L’Extended Programme (EP) est dédié aux enfants n’ayant pas réussi dans quatre matières comme requis pour l’obtention du Primary School Achievement Certificate. Un programme qui, avec la réforme éducative dite «Nine-Year Schooling», vient remplacer la filière prévocationnelle. L’EP regroupe des élèves de divers niveaux, rappelle Munsoo Karrimbaccus, et aurait dû à ce titre, comprendre des classes de 15 enfants maximum.
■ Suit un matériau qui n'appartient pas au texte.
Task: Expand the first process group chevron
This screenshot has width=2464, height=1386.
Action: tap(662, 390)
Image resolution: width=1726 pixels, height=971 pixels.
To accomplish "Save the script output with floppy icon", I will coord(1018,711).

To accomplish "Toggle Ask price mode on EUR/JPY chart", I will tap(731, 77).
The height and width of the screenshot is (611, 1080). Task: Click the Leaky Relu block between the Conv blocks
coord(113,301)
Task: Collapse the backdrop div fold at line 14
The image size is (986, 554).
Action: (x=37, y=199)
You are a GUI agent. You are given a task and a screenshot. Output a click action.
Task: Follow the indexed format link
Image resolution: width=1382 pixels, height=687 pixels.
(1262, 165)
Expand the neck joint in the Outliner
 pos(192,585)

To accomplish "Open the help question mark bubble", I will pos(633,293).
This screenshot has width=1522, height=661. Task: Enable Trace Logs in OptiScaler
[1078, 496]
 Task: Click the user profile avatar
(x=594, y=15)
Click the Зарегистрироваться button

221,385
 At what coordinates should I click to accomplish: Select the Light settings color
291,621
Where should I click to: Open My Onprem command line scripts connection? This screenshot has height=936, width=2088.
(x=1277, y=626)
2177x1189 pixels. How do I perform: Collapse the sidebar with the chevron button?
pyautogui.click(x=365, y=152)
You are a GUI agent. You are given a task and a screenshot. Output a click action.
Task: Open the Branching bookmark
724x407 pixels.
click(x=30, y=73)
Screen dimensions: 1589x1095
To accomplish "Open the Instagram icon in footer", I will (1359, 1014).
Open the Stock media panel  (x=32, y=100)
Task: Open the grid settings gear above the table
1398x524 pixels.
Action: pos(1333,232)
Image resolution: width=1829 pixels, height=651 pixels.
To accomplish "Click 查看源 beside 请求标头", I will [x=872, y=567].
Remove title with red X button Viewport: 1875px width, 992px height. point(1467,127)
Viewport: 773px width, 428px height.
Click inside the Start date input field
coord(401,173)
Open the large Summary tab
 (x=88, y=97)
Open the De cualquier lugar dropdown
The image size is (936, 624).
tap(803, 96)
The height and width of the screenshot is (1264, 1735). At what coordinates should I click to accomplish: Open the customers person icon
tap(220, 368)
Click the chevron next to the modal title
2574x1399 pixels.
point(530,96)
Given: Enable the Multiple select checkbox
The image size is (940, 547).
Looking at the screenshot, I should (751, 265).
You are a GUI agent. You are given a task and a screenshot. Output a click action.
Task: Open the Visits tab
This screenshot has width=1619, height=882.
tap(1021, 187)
Or, constate l’éducateur et facilitateur au niveau de l’EP, dans la réalité, le nombre d’élèves est bien plus élevé. Ainsi, le collège Hamilton à Mahébourg a prévu deux classes de 26 enfants chacune. Alors que le programme prévoit des classes de 18 à 20 élèves. Ce qui est déjà trop pour le secrétaire général de la Union of Private Secondary Education Employees, qui cite les difficultés d’apprentissage de certains élèves. Kurrimbocus souhaite également qu’un aide-enseignant soit posté dans chaque classe.

L’EP, souligne de son côté la ministre de l’Education, vise à «équiper ses jeunes à mieux affronter la vie» malgré des résultats peu fameux au primaire. Au terme des quatre années en «extended stream», l’élève pourra poursuivre sa scolarité au collège ou opter pour une formation technique. Cela après avoir pris part aux examens nationaux en Grade 9.

Leela Devi Dookun-Luchoomun était, le vendredi 21 décembre, au Mahatma Gandhi Institute, Moka, où a eu lieu le lancement d’un livret sur le thème «Extended Programme: Moving Ahead». Cela en présence des 600 enseignants et chefs d’établissement qui ont participé à la première année de sa mise en œuvre. Le livret vient poser un premier bilan et poser les jalons pour la suite, en prenant en compte les avis et témoignages des éducateurs. La ministre a d’ailleurs salué leur amour et leur dévouement à leurs élèves.

2018 a été une «année intense» en termes de formation et d’ateliers pour ces enseignants, notamment quant à de nouveaux modes d’évaluation, a indiqué Leela Devi Dookun-Luchoomun. Il est ainsi question d’un livret de progrès de l’élève.